*** Passage shown

Welcome to Cover Me Q&A, where we take your questions about cover songs and answer them to the best of our ability.
Here at Cover Me Q&A, we’ll be taking questions about cover songs and giving as many different answers as we can. This will give us a chance to hold forth on covers we might not otherwise get to talk about, to give Cover Me readers a chance to learn more about individual staffers’ tastes and writing styles, and to provide an opportunity for some back-and-forth, as we’ll be taking requests (learn how to do so at feature’s end).
Today’s question: What’s a favorite live cover song?
At a 2011 concert in Toronto, Paul Simon heard a fan say that she’d learned how to play guitar to his song “Duncan.” He prompted her to come up onstage and play it. “I never thought that she’d be able to actually do it,” he admitted later. “She was literally shaking. But then, she kind of tore into it and the band picked it up.”
That’s how Rayna Ford came to be performing “Duncan” for 3,000 or so people, all the while radiating disbelief, nerves, and sheer joy. With Paul looking on like a proud grandfather, she comes through with a fine performance, not flubbing any lyrics, but the performance is almost beside the point here – at the five-minute mark of this video, when she sings “Here comes something and it feels so good!“, you know exactly what she’s talking about, and when she follows that with a triumphant scream, it’s impossible not to feel her elation.
A few other members of the audience put up videos of the performance on YouTube; this video’s the clearest, but the one taken by her husband Rod might be even better, as he hollers out chord changes and support. Of all the people at the Sound Academy that night who fell in love with Rayna Ford, he had been the first. She later revealed in an interview how they met: “I was out at a bar and the wonderful man who would one day become my husband was playing ‘Duncan’ on stage with his band. That night, I fell in love with that song and the man on stage who was singing it… I was so inspired that I bought my first guitar soon after and gradually learned to play ‘Duncan.’ I truly wanted to sing that song so I could make others feel as wonderful as I felt when I heard it that night.”
That she did. That she did.

******
*** Source data

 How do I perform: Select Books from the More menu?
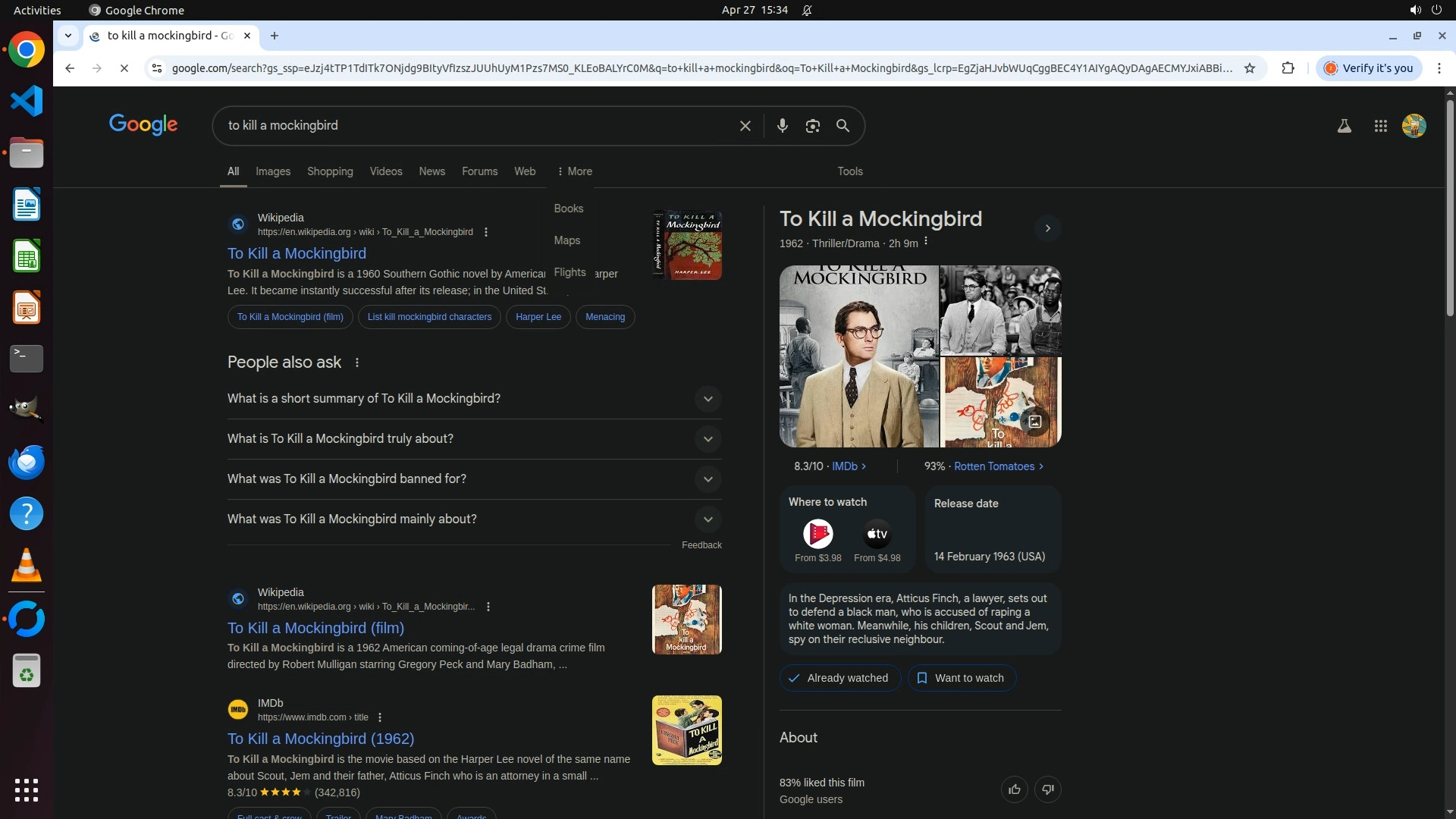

******

### What you will do
A – Answer these questions about the Cover Me Q&A piece:
(i) In what city and year did the concert take place?
(ii) About how many people saw Rayna Ford perform?
(iii) Who was singing "Duncan" on stage the night she first fell in love with the song?
B – Continue the Cover Me Q&A piece from the point where it stops.

### Outputs
A –
(i) Toronto, 2011
(ii) About 3,000 people
(iii) The man who would later become her husband, Rod, playing with his band

B –
Oasis is one of the great bands of rock ‘n’ roll, yet their signature tune “Wonderwall” brings me great melancholy and infinite sadness. The song itself is not bad, but the idea of “Wonderwall” makes me want to pull a Bluto Blutarsky. Or go listen to Blur. Everyone and their grandma has heard it and it’s easy to learn on guitar, so since 1995 nearly 20 million frat bros and mediocre guitarists have played “Wonderwall” in your dorm room or friend’s party where of course everyone sings along (because it’s an easy song to drunkenly sing along with, and isn’t that the key to a hit song?).
It’s no longer a song but a meme.
This creates a dilemma. On the one hand, I want to talk about how great Oasis is every chance I get, yet each conversation somehow returns to THAT song and never about the dozen other great songs Oasis wrote. Yes, Oasis only made two good albums (some would say three), but they still wrote many great songs after 1995 (uh, have you heard “Songbird”?).
But no, the story is always “Wonderwall,” and if it wasn’t for Jay Z and Glastonbury I would still hate this song.
Let me explain:
In 2008, Jay Z became the first hip-hop act to headline Glastonbury, a festival known as a safe haven of NME-approved guitar bands (the other two headliners that year were Kings Of Leon and The Verve). It was exciting news and a hopeful step in the right direction for growing acceptance of hip-hop and rap among mainstream rock and alternative fans.
However, many people weren’t happy with the news, including Oasis songwriter and overall swell guy Noel Gallagher, who had this to say about a hip-hop artist headlining Glastonbury: “It’s wrong.”
So how does Jay Z respond?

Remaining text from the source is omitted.